Amanda had a feeling like being watched, but there was no one out there watching her, was there? An involuntary shiver at the very idea, then a retreat into the adult illusion of safety.

The two of them crept, naked as Neanderthals, across the deck, the only light a slice of it falling through the glass door. Clay heaved the cover off the hot tub, and they sank into its froth, the steam obscuring his glasses, a satisfied sensual grin. Her eyes adjusted to the darkness. His pale flesh in stark relief. She could see him as he was, but she loved him.

 

 

6


NO ONE HAD BOUGHT CEREAL. ARCHIE WANTED A SPECIFIC taste less than the feel of processed grain gone soft enough in milk. He yawned.

“Sorry, champ. I’ll make you an omelet.” His dad had this stupid game of being the best at making breakfast. Though he was a good cook—he always put butter on the toast and then put it back into the toaster oven so it melted into the bread until the thing was sloppy like someone had already chewed it—there was something sad in the way he needed attention for it.

Amanda was spreading sunscreen on Rose’s back. The television was on, but no one was actually watching it. She wiped her hands on her own bare legs and put the bottle into the tote bag. “Rose, you’re bringing three books? For one afternoon at the beach?”

“We’ll be gone all day. What if I run out of something to read?”

“The bag is already very heavy—”

Rose didn’t want to whine, it just sort of happened.

“You can put them in this bag.” Clay thought the girl’s bookishness reflected well on them. “Archie, can you bring this bag?”

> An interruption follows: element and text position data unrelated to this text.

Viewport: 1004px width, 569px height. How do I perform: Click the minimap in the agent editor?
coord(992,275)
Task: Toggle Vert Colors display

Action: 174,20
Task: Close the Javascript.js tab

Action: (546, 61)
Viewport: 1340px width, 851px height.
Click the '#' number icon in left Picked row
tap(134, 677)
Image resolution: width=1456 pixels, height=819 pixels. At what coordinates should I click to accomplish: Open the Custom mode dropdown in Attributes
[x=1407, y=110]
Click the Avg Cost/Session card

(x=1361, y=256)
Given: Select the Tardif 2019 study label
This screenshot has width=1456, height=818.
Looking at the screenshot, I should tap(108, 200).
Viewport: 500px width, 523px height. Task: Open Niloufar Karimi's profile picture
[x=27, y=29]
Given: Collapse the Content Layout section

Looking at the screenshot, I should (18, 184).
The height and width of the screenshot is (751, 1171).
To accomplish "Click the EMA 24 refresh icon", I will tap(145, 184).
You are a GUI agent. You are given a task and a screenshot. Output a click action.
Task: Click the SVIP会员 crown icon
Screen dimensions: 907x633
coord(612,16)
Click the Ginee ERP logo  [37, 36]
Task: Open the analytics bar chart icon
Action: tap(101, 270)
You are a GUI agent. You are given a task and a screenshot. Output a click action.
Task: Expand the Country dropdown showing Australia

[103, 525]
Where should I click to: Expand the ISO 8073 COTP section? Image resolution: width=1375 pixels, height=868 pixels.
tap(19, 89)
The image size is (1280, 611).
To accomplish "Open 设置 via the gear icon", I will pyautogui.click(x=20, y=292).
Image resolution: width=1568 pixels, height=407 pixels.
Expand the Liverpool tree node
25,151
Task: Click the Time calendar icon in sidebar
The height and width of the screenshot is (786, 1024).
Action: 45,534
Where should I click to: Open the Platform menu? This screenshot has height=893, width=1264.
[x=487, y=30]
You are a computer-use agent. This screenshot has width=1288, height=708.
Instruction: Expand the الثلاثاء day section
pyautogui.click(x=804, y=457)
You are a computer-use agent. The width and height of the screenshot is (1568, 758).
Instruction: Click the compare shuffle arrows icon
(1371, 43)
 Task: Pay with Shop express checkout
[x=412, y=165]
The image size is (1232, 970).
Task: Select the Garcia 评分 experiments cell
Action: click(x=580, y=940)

“I need to go to the bathroom.” Archie lingered in there before the mirror. He was wearing his lacrosse shirt, the one he’d cut the sleeves off because he wanted people to see his muscles, and he studied them, happy with what he saw.

“Hurry up,” Clay called to his son, the irritation that necessitated this relaxation.

“I’ve got lunch in there. And water. And the blanket and towels.” Amanda was pointing at bags, sure they’d forget something even so, best-laid plans.

“I’ve got it, I’ve got it.” A little Christ under the breath, which was more a reflex than he realized. Archie took the bag his father had left by the sofa. It weighed nothing! He was so strong.

The family trooped outside, loaded their things, and buckled their bodies. The GPS churned, unable to locate itself, or them, or the rest of the world. Without much thinking about it, Clay found the road to the highway and the satellite recovered its hold on them and they drove under its protective gaze. The highway turned into a bridge that seemed to lead to nothing, that led to the end of America itself. They wound into the empty parking lot (it was early) and paid five dollars to a khaki-uniformed teen who seemed himself made of sand—golden curls, freckles, browned skin, teeth like little shells.

There was a tunnel from the lot to the shore that carried them past a park, flagpoles towering as redwoods, flags of many nations cracking in the ocean air.

“What’s this?” Archie, derisive even when he didn’t mean to be.

They stood in flip-flopped feet in a little canyon of concrete, and Amanda read the inscription. “It’s for the victims of Flight 800.” TWA, bound for Paris. Everyone had perished. You heard that rendered as souls, sometimes, which made it sound more grand or old-fashioned or sanctified. Amanda remembered—conspiracy theorists said it had been an American missile, but logic said it was mechanical failure. We pretend otherwise, but these things happen.

“Let’s go!” Rose tugged on the tote bag slung across her father’s shoulder.

It was hot but the wind was relentless, bringing in a chill from the void of the ocean. There was something Arctic in it, and who was to say that wasn’t literally the case. The world was vast but also small and governed by logic. Amanda struggled to spread the blanket, something she’d found on the internet, block-printed by illiterate Indian villagers. She placed a bag at each corner to weigh the thing down. The children shed their layers and bounded off like gazelles. Rose investigated the detritus washed up on the sand, shells and plastic cups and iridescent balloons that had celebrated proms and sweet sixteens miles away. Archie knelt in the sand some distance from their encampment, pretending not to stare at the lifeguards, hale girls, sun-lightened locks and red swimsuits.